A structured approach to threat modeling not only strengthens compliance efforts but also enhances patient safety. The outlined ten best practices provide a clear framework for integrating security into clinical software. These strategies help organizations make the most of limited testing resources by prioritizing high-risk areas [3][4]. Recognizing its importance, the FDA has emphasized threat modeling as a key component in improving medical device cybersecurity, solidifying its role in regulatory compliance and building institutional trust [2].
Healthcare settings face unique challenges that standard security measures often fail to address.
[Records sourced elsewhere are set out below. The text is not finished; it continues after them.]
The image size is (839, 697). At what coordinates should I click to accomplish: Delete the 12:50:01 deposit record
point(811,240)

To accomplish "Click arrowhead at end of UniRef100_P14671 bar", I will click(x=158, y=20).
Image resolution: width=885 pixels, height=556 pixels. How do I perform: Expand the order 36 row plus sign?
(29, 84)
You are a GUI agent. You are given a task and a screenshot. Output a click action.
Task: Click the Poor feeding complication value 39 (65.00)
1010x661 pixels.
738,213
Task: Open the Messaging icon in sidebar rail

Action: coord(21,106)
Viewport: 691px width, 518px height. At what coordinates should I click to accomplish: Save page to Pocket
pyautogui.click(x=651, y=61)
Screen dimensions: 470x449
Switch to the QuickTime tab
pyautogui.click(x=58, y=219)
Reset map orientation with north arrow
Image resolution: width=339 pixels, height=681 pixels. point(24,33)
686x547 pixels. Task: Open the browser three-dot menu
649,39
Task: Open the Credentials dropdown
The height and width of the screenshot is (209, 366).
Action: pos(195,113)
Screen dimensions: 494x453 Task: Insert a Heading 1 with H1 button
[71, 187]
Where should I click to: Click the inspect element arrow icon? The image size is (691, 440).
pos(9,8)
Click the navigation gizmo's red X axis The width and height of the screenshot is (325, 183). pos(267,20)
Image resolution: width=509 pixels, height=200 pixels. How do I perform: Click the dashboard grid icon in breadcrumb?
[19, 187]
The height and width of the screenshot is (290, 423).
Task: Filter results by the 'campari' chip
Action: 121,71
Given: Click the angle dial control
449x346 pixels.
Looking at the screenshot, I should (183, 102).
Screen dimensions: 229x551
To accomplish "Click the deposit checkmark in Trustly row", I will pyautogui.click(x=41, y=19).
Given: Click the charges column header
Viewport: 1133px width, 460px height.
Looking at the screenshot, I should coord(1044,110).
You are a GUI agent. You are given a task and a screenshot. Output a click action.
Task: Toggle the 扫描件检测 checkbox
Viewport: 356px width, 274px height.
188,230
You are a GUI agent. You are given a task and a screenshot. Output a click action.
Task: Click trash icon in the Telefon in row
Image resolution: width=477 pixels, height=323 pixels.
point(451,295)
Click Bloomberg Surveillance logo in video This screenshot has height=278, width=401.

As MITRE explains, "Standard security controls can ensure some baseline security capabilities, but they fail to address the myriad of ways that medical devices are used, interface with the healthcare ecosystem, and most important, how security risks could result in unacceptable safety issues" [2]. To navigate this complexity, organizations need systematic frameworks, continuous updates, and collaborative tools to manage the intersection of clinical workflows, connected devices, and sensitive patient data.
Centralized platforms like Censinet RiskOps simplify these efforts by consolidating threat modeling activities. These tools enable healthcare organizations to centralize risk data, automate third-party risk assessments, and maintain continuous visibility across enterprise and third-party risks [24]. Treating threat models as dynamic, ever-evolving documents - updated with each feature release and supported by interdisciplinary teams - helps organizations stay ahead of emerging threats. This approach also aligns with the recommended 90-day mitigation follow-up timeline for addressing identified risks [1].
Healthcare cybersecurity requires more than generic solutions. By adopting these best practices, organizations can ensure stronger security measures and better patient safety, allowing them to deploy clinical applications with greater confidence.
FAQs
What’s the easiest way to start threat modeling in an agile healthcare team?
Start by weaving small, consistent threat modeling tasks into your agile workflow. Begin with building an asset inventory, mapping out data flows, spotting potential threats, and ranking mitigations based on priority. Frameworks like STRIDE can help you tackle risks like spoofing or tampering in a structured way. By integrating these steps into your sprints, you can steadily enhance security without overwhelming your team.
How do I prioritize threats based on patient safety vs. PHI exposure?
When assessing threats, it's essential to prioritize based on their potential impact. Those that directly jeopardize patient safety - like altering clinical data or causing system outages - should be addressed first since they can immediately affect care delivery. While PHI exposure (e.g., data breaches) is also a major concern, it may rank slightly lower unless the associated regulatory or reputational risks are particularly severe. The key is to concentrate on the threats most likely to harm patients while ensuring compliance with PHI protection standards.
What evidence should we keep to satisfy HIPAA and FDA audits?
To comply with HIPAA and FDA audit requirements, it’s essential to keep thorough documentation. This includes risk assessments, audit reports, and proof of implemented security controls. Examples of critical compliance records are §170.315(d)(3) audit reports, risk analysis documentation, and guidance from trusted standards like NIST. These materials not only showcase compliance with regulations but also play a key role in maintaining the security of clinical software.